Ontario MPP
- In office 1967–1971
- Preceded by: Riding re-established
- Succeeded by: Jack McNie
- Constituency: Hamilton West
- In office 1963–1967
- Preceded by: Bill Warrender
- Succeeded by: Norm Davison
- Constituency: Hamilton Centre

Personal details
- Born: January 19, 1898 Alnwick, England
- Died: June 9, 1987 (aged 89) Dundas, Ontario
- Party: Progressive Conservative
- Spouse: Charles Harry Pritchard
- Children: 1

= Ada Pritchard =

Canadian politician

Ada Mary Pritchard (January 19, 1898 – June 9, 1987) was a politician in Ontario, Canada. She was a Progressive Conservative member of the Legislative Assembly of Ontario from 1963 to 1971 who represented the ridings of Hamilton Centre and Hamilton West.

==Background==
Pritchard was born in England, to James Dickenson Newton and Agnes Mary McInnes. She married Charles Harry Pritchard and they had one daughter, Kathleen. They emigrated to Canada in 1926 and settled in Hamilton, Ontario. She died in 1987.

==Politics==
Pritchard ran for city council in Hamilton in 1950 but failed to win a seat. She tried again the following year, this time being successful.
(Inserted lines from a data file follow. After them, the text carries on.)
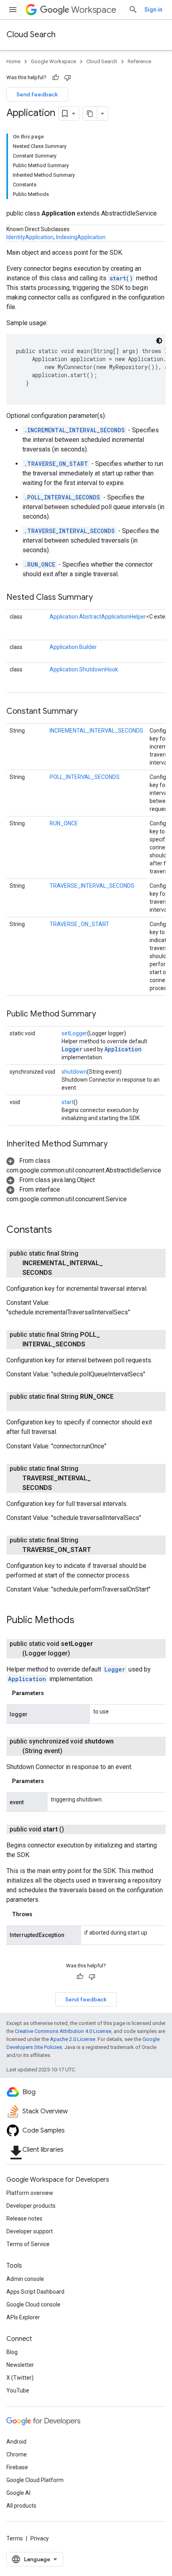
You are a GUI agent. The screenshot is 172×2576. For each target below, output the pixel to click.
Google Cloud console (33, 2304)
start (68, 1102)
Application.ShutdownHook (84, 669)
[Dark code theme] (159, 340)
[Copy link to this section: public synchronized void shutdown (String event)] (72, 1751)
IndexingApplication (81, 237)
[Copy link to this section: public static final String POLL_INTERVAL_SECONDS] (95, 1344)
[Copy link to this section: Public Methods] (82, 1620)
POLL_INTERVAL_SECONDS (85, 777)
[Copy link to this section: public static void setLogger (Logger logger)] (80, 1653)
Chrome (16, 2454)
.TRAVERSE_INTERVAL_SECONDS (69, 531)
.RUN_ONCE (39, 564)
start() (121, 278)
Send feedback (37, 94)
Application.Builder (73, 647)
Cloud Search (31, 35)
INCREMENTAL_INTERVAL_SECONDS (96, 730)
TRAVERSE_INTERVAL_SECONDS (92, 886)
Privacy (39, 2538)
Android (16, 2441)
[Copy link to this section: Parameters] (52, 1693)
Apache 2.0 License (72, 2039)
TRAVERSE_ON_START (79, 924)
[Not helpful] (68, 78)
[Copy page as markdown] (90, 113)
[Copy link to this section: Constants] (60, 1230)
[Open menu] (13, 9)
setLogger (74, 1033)
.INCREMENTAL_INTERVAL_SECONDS (74, 430)
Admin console (25, 2279)
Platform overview (29, 2193)
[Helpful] (56, 78)
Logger (72, 1049)
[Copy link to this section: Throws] (40, 1914)
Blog (12, 2352)
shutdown (74, 1071)
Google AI (18, 2493)
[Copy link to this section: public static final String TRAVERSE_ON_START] (101, 1550)
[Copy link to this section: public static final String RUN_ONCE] (30, 1406)
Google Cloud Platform (35, 2480)
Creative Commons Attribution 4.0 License (63, 2031)
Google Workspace (53, 61)
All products (21, 2505)
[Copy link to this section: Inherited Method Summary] (116, 1144)
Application (123, 1049)
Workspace (93, 9)
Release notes (24, 2218)
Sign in (153, 9)
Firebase (17, 2467)
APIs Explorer (23, 2317)
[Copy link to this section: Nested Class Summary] (101, 598)
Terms (14, 2538)
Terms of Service (28, 2244)
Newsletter (20, 2365)
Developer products (31, 2206)
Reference (139, 61)
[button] (50, 1180)
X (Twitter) (20, 2377)
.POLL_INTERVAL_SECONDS (62, 497)
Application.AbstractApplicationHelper (98, 616)
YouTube (17, 2390)
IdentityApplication (30, 237)
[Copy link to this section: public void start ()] (74, 1829)
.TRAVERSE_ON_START (56, 463)
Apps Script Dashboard (35, 2291)
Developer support (29, 2231)
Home (13, 61)
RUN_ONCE (64, 823)
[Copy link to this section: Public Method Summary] (104, 1014)
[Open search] (133, 9)
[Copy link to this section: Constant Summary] (86, 712)
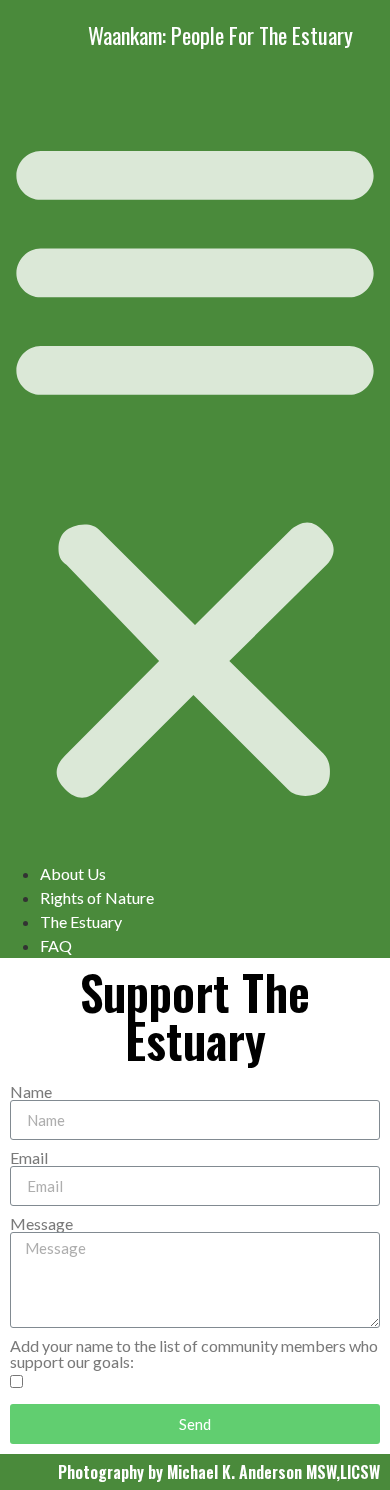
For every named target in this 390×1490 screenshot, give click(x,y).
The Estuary (81, 921)
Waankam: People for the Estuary (220, 35)
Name (31, 1092)
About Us (73, 873)
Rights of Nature (97, 897)
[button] (195, 466)
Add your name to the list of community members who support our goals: (194, 1354)
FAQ (56, 945)
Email (29, 1158)
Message (41, 1224)
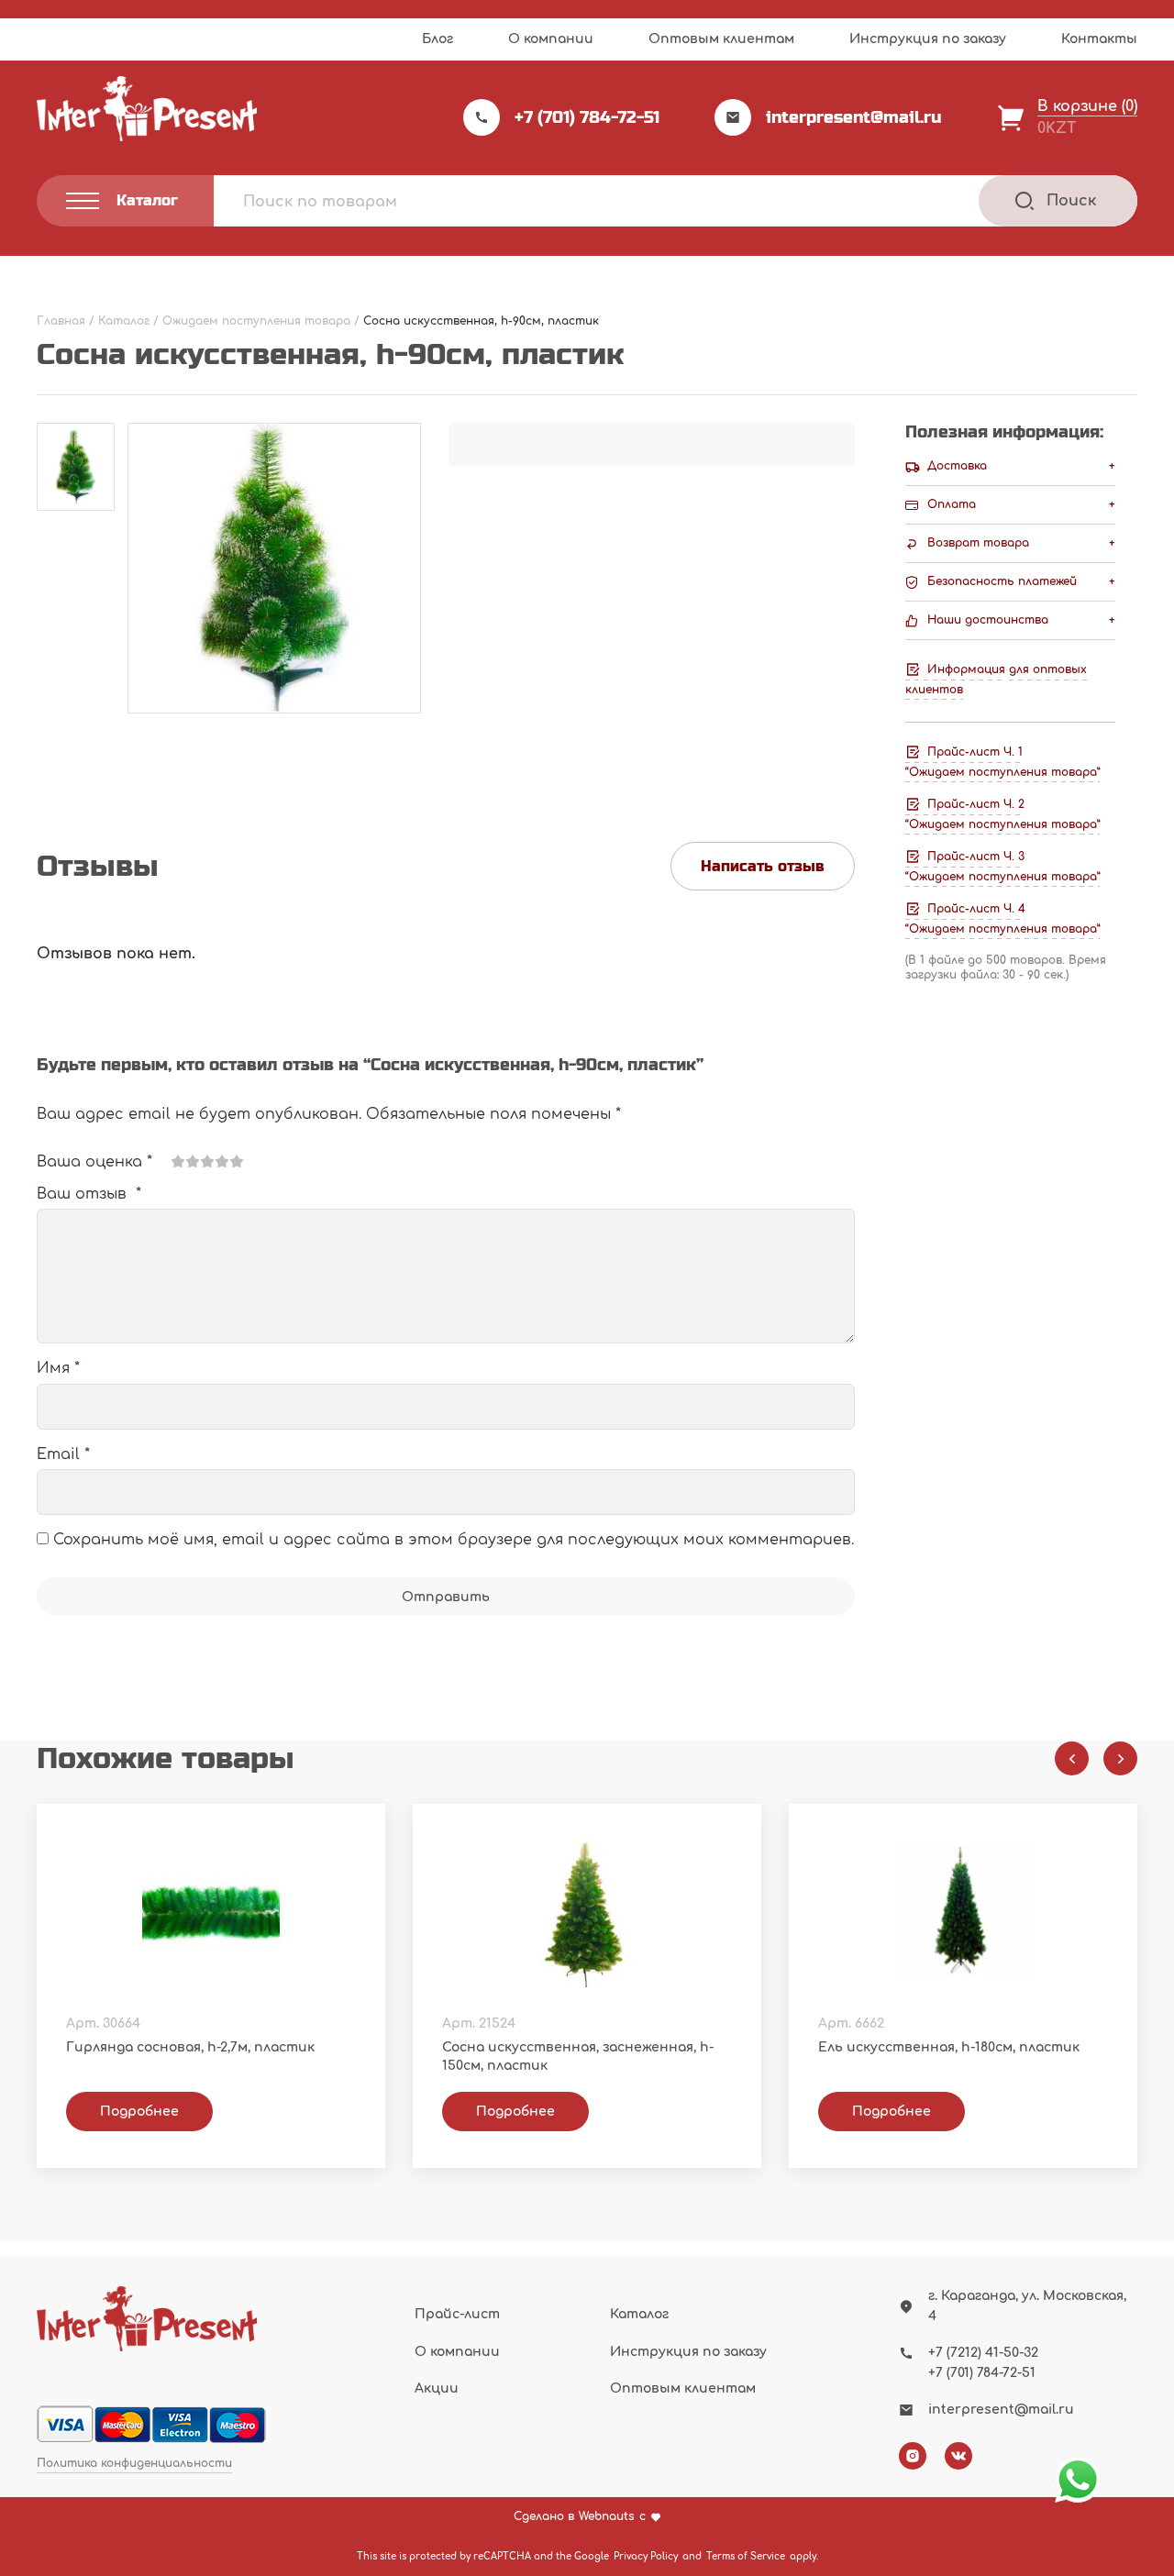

In 1956 she was successful in gaining a seat on the executive Board of Control, a more powerful position.

In the 1963 provincial election she ran as the Progressive Conservative candidate in the riding of Hamilton Centre. She defeated NDP candidate Bill Scandlan by 578 votes. In 1967 provincial election, she ran in a newly redistributed riding of Hamilton West. She defeated Liberal candidate Vincent Agro by nearly 1,400 votes.

In 1970, she announced her intention to retire from politics.